Doug: “Climate change is also a big issue. Is that also an important issue at your conference?”
Jim CastroLang: “Yes. Many of us come from faith traditions who have our creation stories that actually science helps us complete. But we have our stories from faith perspectives about the value of creation and the fact that we are part of that creation. All of this was created in love and we have a responsibility to live in it in the way that we’re sharing with everybody else and we’re taking care of it. Our faith point of view is whatever is happening as a result of climate change would be a key concern for us.”

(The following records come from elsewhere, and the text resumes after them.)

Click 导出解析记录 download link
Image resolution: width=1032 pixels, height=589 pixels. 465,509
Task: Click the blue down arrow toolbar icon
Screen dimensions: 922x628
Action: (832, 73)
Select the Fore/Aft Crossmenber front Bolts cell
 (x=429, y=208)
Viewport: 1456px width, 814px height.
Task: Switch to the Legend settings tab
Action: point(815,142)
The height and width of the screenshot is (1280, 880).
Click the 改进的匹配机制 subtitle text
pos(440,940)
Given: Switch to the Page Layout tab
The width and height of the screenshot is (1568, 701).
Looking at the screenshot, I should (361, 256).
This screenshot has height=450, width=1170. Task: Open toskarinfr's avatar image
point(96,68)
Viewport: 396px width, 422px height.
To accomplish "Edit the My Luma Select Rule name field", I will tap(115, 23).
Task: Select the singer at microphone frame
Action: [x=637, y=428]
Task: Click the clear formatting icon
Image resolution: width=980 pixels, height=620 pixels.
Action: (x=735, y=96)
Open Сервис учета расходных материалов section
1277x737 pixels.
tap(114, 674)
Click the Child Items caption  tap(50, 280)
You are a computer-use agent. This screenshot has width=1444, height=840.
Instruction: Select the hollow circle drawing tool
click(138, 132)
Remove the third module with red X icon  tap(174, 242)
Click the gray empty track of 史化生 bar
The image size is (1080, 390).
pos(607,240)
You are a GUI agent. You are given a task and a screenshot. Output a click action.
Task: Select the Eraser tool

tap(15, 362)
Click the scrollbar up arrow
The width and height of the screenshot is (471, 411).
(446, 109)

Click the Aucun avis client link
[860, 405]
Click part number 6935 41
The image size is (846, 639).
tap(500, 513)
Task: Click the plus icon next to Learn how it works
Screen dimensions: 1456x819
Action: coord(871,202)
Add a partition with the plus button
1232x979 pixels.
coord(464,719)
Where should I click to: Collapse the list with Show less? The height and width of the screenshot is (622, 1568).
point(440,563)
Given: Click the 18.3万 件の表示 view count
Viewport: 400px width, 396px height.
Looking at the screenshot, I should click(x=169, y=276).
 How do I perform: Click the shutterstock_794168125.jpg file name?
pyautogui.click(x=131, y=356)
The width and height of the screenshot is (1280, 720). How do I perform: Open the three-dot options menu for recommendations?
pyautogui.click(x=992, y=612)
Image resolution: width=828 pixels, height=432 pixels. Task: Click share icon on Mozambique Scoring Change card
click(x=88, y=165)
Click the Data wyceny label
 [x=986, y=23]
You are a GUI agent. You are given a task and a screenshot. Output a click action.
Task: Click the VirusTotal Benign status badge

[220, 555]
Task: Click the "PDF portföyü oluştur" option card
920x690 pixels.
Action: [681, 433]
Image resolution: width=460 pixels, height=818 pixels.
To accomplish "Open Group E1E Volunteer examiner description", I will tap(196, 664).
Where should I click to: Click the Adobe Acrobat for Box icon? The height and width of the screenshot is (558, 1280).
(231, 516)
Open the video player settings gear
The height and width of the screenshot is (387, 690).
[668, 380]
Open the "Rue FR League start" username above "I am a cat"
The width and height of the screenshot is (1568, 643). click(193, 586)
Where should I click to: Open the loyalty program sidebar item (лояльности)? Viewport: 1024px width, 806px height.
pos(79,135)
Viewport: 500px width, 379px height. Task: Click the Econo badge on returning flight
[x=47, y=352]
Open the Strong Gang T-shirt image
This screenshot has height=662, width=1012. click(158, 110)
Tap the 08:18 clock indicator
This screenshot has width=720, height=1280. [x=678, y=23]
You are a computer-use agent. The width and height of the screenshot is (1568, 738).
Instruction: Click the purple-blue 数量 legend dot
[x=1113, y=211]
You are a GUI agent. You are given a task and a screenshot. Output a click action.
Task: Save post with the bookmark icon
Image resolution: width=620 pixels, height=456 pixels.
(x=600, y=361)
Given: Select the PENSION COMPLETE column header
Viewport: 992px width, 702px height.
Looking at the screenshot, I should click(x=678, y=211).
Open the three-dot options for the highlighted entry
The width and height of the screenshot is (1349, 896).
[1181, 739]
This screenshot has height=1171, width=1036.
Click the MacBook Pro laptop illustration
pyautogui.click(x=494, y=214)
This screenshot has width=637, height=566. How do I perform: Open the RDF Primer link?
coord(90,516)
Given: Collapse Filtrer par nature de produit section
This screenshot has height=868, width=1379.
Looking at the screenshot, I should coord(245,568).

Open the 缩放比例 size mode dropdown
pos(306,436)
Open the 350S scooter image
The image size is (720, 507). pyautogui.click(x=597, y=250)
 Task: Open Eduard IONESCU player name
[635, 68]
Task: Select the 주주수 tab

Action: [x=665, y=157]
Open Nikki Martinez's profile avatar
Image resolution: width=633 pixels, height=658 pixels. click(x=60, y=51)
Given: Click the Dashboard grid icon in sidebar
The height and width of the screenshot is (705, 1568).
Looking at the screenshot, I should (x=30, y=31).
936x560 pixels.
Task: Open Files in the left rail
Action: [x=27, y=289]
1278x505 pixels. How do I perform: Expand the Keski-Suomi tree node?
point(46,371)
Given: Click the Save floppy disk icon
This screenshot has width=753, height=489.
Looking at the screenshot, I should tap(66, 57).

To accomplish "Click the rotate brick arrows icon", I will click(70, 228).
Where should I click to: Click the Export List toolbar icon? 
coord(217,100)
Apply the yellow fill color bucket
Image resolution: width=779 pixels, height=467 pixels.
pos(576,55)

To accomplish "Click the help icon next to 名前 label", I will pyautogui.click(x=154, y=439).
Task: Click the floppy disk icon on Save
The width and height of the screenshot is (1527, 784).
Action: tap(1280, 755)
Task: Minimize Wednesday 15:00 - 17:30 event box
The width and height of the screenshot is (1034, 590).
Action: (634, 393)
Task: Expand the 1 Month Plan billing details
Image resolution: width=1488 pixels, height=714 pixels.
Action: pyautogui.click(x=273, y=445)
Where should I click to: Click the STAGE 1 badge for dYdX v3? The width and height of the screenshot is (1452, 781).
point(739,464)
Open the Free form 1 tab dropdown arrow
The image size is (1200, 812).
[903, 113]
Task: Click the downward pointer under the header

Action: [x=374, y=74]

Doug: “Poverty has become a bipartisan issue. It used to be one where the left seemed to be the one that was advocating more often. But now, given the homeless situations in Seattle, in Spokane, and they’re so visual now. What are the types of things that you’re going to be advocating for in terms of homelessness, in terms of housing?”
Scott Cooper: “Looking back to the past, at past conferences, we spent a lot of time informing and inspiring participants to advocate for a state housing trust fund and low and behold, such a thing came to pass. I don’t want to pretend that it was entirely our doing, but I do like to think we had some hand in that. A state housing trust fund was then part of the tool kit that we agencies and actors in the state were able to reach into to develop more housing. So we do see where advocacy at this level, at this stage does translate down the road and it does perhaps take awhile. We’re in this for the long haul. It translate into actual, sustainable, meaningful service and resource for the population that we’re trying to serve. So what I think what we’re looking at at this point is how can we continue to work with the state legislature and the various budgets to continue to offer resource, to continue to offer service so that non-profit partners around the state will have those opportunities available to continue to develop housing. We’re all really aware of the lack of affordable housing in Spokane, that that’s one of the drivers behind the homeless population that we’re seeing. So let’s get in front of that and develop more housing.”
Doug: “Is there a skepticism about mixing religion, religious people having political viewpoints on different issues?”
Jim CastroLang: “I think that is always there because, as human beings, we want to keep safe and it’s always kind of risky when you take your faith values and you go out into the public arena and try to apply them and also stay authentic to those faith values because it’s crazy out there. It can be a challenge. It can be a threat. It can be confusing at times. Yes, there is always some of that. The opening panel discussion that we have for the legislative conference is actually going to address that. How do you bring your faith voice out into that public arena without being co-opted by the political language and all the political stuff that’s happening out there that is part of our culture as well. But what we can add value to is bring kind of a centeredness from our faith traditions into that dialogue and add to it, not just part of how it’s going on out there.”